One of the reasons I was keen to immerse myself at Lotusphere 2008 in Orlando last month, was a desire to talk to a saturation of Lotus/IBM business and channel partners. You see, in Asia Pacific more so than any other global geography, channel partners are the industry and their contribution to any strategy is critical to any vendor's regional success. CA's recent decision to move to a partner model in the APJ region highlighted that the role and value of a local analyst firm is closely wedded to the same business proposition that has made the ICT vendor channel market such a staggeringly large part of our industry. According to CA their realignment strategy was led by the need to increase market coverage and customer penetration by tapping local expertise. They go on to say that experience has shown CA that local industry expert partners possess a wealth of knowledge, experience and cultural understanding that no outside organisation could match.

 

In a previous life when I was responsible for the development of partnerships and alliances in a far-flung (from Stamford CT. anyway) corner of the globe, it became very clear that the greatest value offered by local arms of international analyst organisations was to assist US or European-based vendor sales & marketing objectives of equity growth, brand awareness, stability, penetration and strategic positioning within a selection of the regions top 100 accounts.

To be successful at that strategy you first need people on the ground, relationships in hand, and an implicit understanding of the economic psyche of the region.

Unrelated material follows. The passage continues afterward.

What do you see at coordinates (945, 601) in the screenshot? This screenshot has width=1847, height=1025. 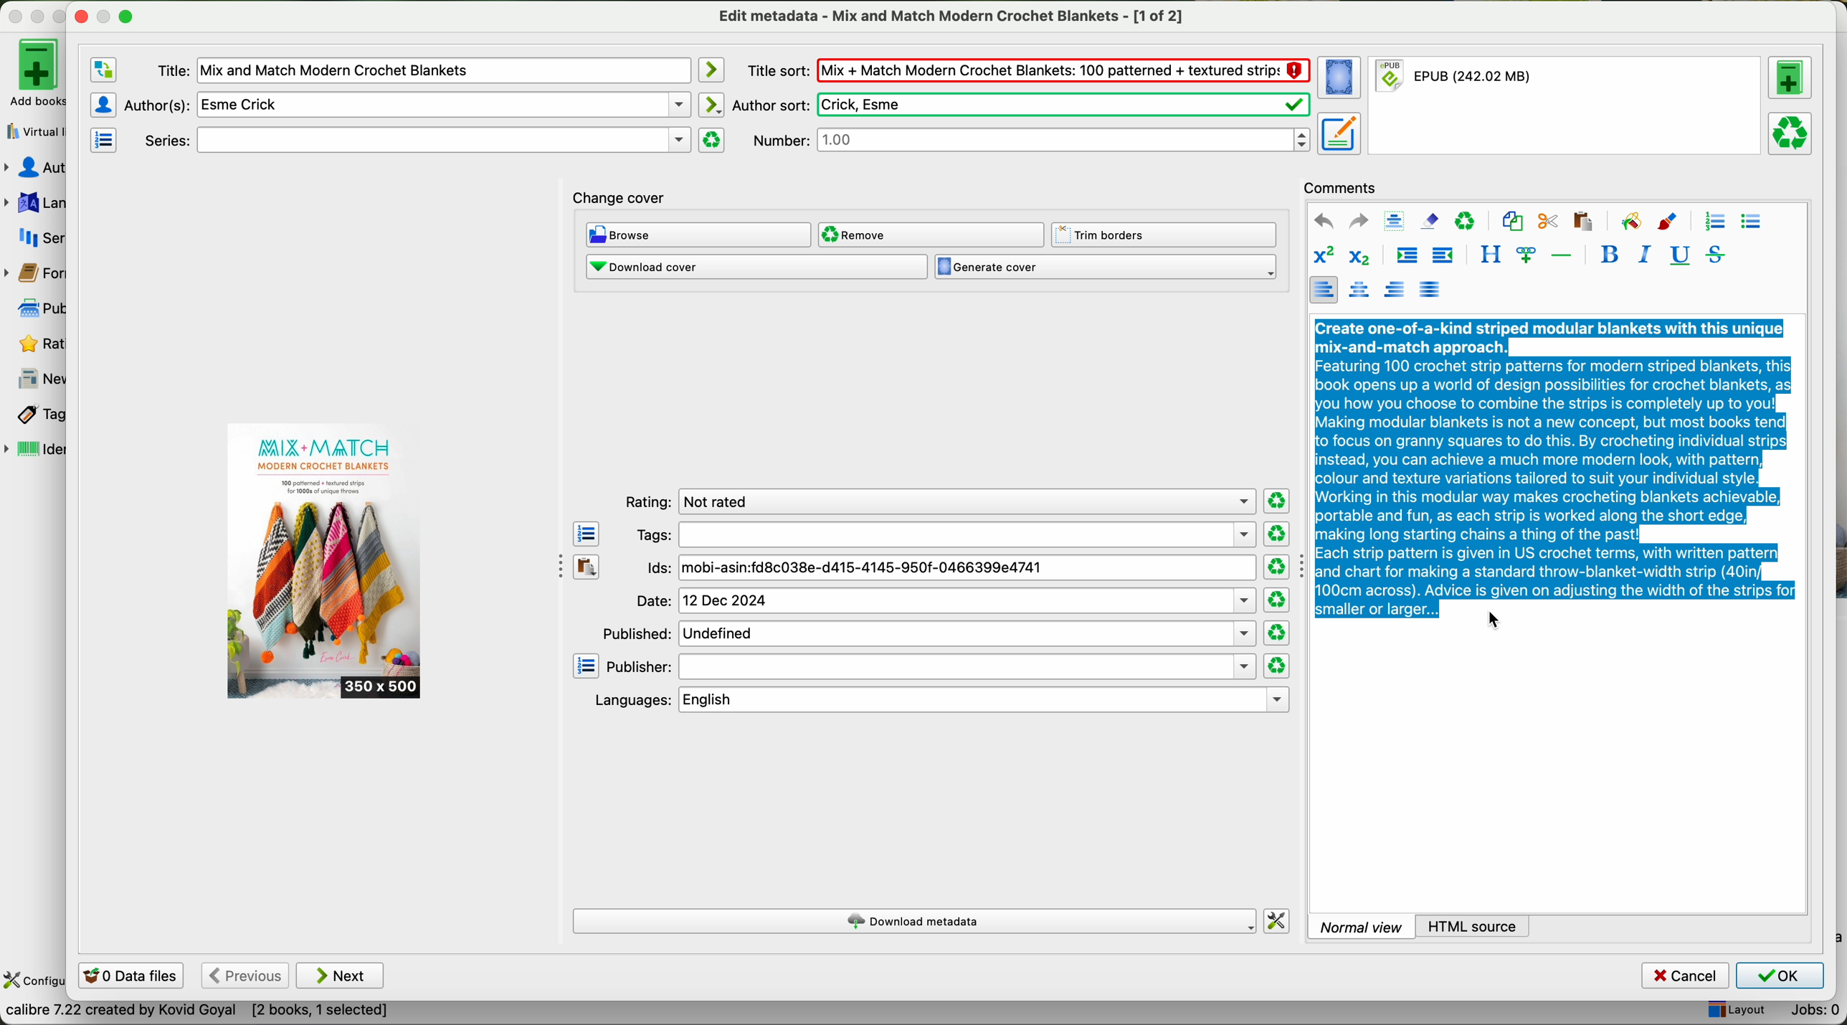 I see `date` at bounding box center [945, 601].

Those things could not be achieved with foreign-based resources or an over-the-phone analyst. The incorporation of organisations like our own are based on these geographic demands and so it seems is the vendor channel strategy. Helping manage the following list of inherent channel partner challenges becomes the role of the local analyst.

  • Inability to penetrate all target accounts
  • Perceived obsolesence due to competitive pressure from emerging products
  • Incumbent price leader pressure and competitive noise
  • Client migration and product/revenue cannibalisation
  • Not being able to support clients in emergent technology migration
  • Delivering greater product diversification within accounts (rather than just what they know)
  • Selling low (and often technically)in prospective accounts

Therefore by reviewing their analyst purchasing strategy in alignment with the key objectives of their regional channel partner strategy technology vendors could increase analyst and channel partner ROI, increase end-user perception of the international vendors, and ultimately increase local industry development.

Quite simply, whether your view is that analyst firms are a same-same-but-different animal in the channel ecosystem or separate to it, vendors should not be investing millions of dollars in regional channel strategies without investment in the local analyst expertise to support it.